### Read TF list and ensembl to symbol mapping file

In [1]:
import pandas as pd
tf_list = pd.read_csv("data/raw/tf/tf_list.csv", index_col = 0)    
ensembl_to_symbol = pd.read_csv("data/raw/id_mapping/ensembl_to_symbol.csv",index_col = 0)
ensembl_to_symbol = ensembl_to_symbol.loc[~ensembl_to_symbol["ensembl_id"].duplicated(),:]
ensembl_to_symbol.index = ensembl_to_symbol["ensembl_id"]

### Load expression data, and TF activitiy scores.

This trains models for one tissue

In [2]:
import h5py
import numpy as np
import pandas as pd

tissue = 'Lung_Right'

# First we get indices of TFs
with h5py.File('data/processed/rpkm/rpkm.hdf5', 'r') as f:
    col_names = np.array(f[tissue]['ensembl']).astype(str)
tf_idx = np.where(np.isin(col_names, tf_list["Ensembl ID"].values))[0]
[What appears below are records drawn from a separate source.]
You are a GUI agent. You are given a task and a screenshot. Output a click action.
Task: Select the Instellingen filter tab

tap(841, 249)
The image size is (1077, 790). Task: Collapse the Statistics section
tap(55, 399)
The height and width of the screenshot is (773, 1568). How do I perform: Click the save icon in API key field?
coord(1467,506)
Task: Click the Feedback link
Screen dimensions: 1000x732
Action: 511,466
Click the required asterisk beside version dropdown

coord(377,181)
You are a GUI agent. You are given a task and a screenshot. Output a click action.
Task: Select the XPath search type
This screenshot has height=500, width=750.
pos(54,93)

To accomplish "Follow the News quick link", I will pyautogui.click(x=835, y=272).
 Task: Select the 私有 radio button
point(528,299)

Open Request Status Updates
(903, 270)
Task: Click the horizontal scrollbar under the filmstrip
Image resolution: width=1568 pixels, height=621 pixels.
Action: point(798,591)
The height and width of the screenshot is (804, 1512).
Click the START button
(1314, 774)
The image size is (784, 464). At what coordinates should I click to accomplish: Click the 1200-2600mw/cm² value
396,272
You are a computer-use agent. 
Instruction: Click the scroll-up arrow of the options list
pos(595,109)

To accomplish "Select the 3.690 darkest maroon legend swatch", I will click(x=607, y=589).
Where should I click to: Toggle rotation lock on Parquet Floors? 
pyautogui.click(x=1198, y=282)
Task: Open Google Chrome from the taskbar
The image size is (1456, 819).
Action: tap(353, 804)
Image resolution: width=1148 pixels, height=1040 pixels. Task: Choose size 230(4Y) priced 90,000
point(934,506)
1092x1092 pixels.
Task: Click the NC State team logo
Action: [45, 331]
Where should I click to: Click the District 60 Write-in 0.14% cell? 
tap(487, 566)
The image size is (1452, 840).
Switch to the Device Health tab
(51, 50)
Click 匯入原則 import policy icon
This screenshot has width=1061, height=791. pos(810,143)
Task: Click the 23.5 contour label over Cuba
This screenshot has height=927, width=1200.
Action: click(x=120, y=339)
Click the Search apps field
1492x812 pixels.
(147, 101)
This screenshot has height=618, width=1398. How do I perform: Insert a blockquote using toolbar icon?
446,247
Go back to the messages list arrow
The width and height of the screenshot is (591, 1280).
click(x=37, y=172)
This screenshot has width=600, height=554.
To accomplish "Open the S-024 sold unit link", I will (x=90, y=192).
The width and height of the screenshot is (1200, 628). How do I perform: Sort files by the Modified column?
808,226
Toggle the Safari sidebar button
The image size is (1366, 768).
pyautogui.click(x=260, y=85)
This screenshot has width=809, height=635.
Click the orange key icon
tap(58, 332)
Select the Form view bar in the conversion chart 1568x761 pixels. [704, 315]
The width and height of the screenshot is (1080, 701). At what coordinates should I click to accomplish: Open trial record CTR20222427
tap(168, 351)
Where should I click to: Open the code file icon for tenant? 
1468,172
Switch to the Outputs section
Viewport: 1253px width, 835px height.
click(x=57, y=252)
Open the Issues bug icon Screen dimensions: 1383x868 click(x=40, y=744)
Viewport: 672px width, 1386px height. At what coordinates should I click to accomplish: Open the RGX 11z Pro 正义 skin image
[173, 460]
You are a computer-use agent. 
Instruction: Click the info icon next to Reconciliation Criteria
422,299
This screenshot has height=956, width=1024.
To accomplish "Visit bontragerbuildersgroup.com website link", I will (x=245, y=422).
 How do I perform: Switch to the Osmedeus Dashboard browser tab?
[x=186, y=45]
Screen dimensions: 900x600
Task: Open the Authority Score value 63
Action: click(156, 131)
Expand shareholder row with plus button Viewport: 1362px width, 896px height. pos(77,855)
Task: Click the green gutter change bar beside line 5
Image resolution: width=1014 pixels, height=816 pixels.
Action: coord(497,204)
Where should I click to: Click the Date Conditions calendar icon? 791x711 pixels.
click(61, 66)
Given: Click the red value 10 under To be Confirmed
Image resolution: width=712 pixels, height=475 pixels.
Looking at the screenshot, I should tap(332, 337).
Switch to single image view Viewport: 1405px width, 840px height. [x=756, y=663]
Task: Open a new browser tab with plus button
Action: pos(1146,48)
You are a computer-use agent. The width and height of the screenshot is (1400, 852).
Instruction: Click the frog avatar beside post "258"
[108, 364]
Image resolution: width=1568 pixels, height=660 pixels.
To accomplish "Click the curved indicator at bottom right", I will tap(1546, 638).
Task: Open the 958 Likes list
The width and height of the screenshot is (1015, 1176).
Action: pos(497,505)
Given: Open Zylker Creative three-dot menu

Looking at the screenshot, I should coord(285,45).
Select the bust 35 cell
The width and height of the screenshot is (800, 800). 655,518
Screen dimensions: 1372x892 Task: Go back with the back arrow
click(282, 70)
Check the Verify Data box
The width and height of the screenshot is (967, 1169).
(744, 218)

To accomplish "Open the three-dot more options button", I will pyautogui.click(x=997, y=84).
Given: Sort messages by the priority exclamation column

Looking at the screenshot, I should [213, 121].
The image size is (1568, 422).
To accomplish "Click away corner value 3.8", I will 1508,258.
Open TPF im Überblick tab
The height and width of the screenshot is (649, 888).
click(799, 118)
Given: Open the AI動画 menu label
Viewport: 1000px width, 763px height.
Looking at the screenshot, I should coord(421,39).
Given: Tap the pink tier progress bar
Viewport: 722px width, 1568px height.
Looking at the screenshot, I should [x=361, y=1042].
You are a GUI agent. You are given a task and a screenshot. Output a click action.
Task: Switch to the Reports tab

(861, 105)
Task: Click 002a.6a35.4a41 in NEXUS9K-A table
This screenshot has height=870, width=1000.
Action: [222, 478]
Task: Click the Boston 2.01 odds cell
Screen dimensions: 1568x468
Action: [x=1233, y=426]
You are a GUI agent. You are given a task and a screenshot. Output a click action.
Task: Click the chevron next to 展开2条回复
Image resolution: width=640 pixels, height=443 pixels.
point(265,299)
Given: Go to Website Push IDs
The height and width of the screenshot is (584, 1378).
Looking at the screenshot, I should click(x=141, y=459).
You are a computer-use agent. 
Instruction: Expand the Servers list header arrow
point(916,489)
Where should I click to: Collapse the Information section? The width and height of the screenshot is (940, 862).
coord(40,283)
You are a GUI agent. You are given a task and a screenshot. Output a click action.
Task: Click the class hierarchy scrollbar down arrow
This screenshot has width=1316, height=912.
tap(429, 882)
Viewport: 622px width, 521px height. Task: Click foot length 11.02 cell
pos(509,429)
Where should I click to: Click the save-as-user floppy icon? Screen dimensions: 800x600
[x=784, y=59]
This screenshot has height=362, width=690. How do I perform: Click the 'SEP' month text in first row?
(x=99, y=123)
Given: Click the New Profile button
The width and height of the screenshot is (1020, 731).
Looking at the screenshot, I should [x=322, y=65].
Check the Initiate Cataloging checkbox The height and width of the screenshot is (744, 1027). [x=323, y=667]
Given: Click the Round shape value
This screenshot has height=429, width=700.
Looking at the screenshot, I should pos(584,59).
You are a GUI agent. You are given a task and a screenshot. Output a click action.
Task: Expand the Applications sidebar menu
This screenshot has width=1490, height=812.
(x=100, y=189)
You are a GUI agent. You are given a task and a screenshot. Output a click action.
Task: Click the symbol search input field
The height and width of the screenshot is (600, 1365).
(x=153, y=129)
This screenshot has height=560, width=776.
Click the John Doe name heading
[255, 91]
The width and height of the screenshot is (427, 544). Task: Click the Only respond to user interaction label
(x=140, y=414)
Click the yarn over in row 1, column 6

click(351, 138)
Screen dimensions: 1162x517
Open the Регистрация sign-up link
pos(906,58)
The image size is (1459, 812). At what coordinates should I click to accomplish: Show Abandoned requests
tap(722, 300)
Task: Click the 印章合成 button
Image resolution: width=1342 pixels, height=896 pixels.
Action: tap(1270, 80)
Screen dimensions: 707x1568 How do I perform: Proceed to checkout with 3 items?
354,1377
# Get expressions only for TF columns. RPKM values are log10 transformed.
with h5py.File('data/processed/rpkm/rpkm.hdf5', 'r') as f:
    rpkm = pd.DataFrame(np.log10(np.array(f[tissue]['exp'][:,tf_idx])+1),
                                index = np.array(f[tissue]['barcode']).astype(str),
                                columns = np.array(f[tissue]['ensembl'][tf_idx]).astype(str))

with h5py.File('data/processed/velo/velo.hdf5', 'r') as f:
    velo = pd.DataFrame(np.array(f[tissue]['velo']),
                                index = np.array(f[tissue]['barcode']).astype(str),
                                columns = np.array(f[tissue]['ensembl']).astype(str))

Read TF activity score matrices. Missing values are treated as zeros.  
This trains models for one tissue

In [3]:
import os
import pandas as pd

folder = "data/processed/tf_activity/"

tf_gene_mat_mean = pd.read_csv(folder + "mean_tf/" + tissue + "_tfGeneMat.csv", index_col = 0).transpose()
tf_gene_mat_sum = pd.read_csv(folder + "sum_tf/" + tissue + "_tfGeneMat.csv", index_col = 0).transpose()
tf_gene_mat_mean.fillna(0,inplace = True)
tf_gene_mat_sum.fillna(0,inplace = True)

# scale the value by log2
tf_gene_mat_mean = np.log2(tf_gene_mat_mean+1)
tf_gene_mat_sum = np.log2(tf_gene_mat_sum+1)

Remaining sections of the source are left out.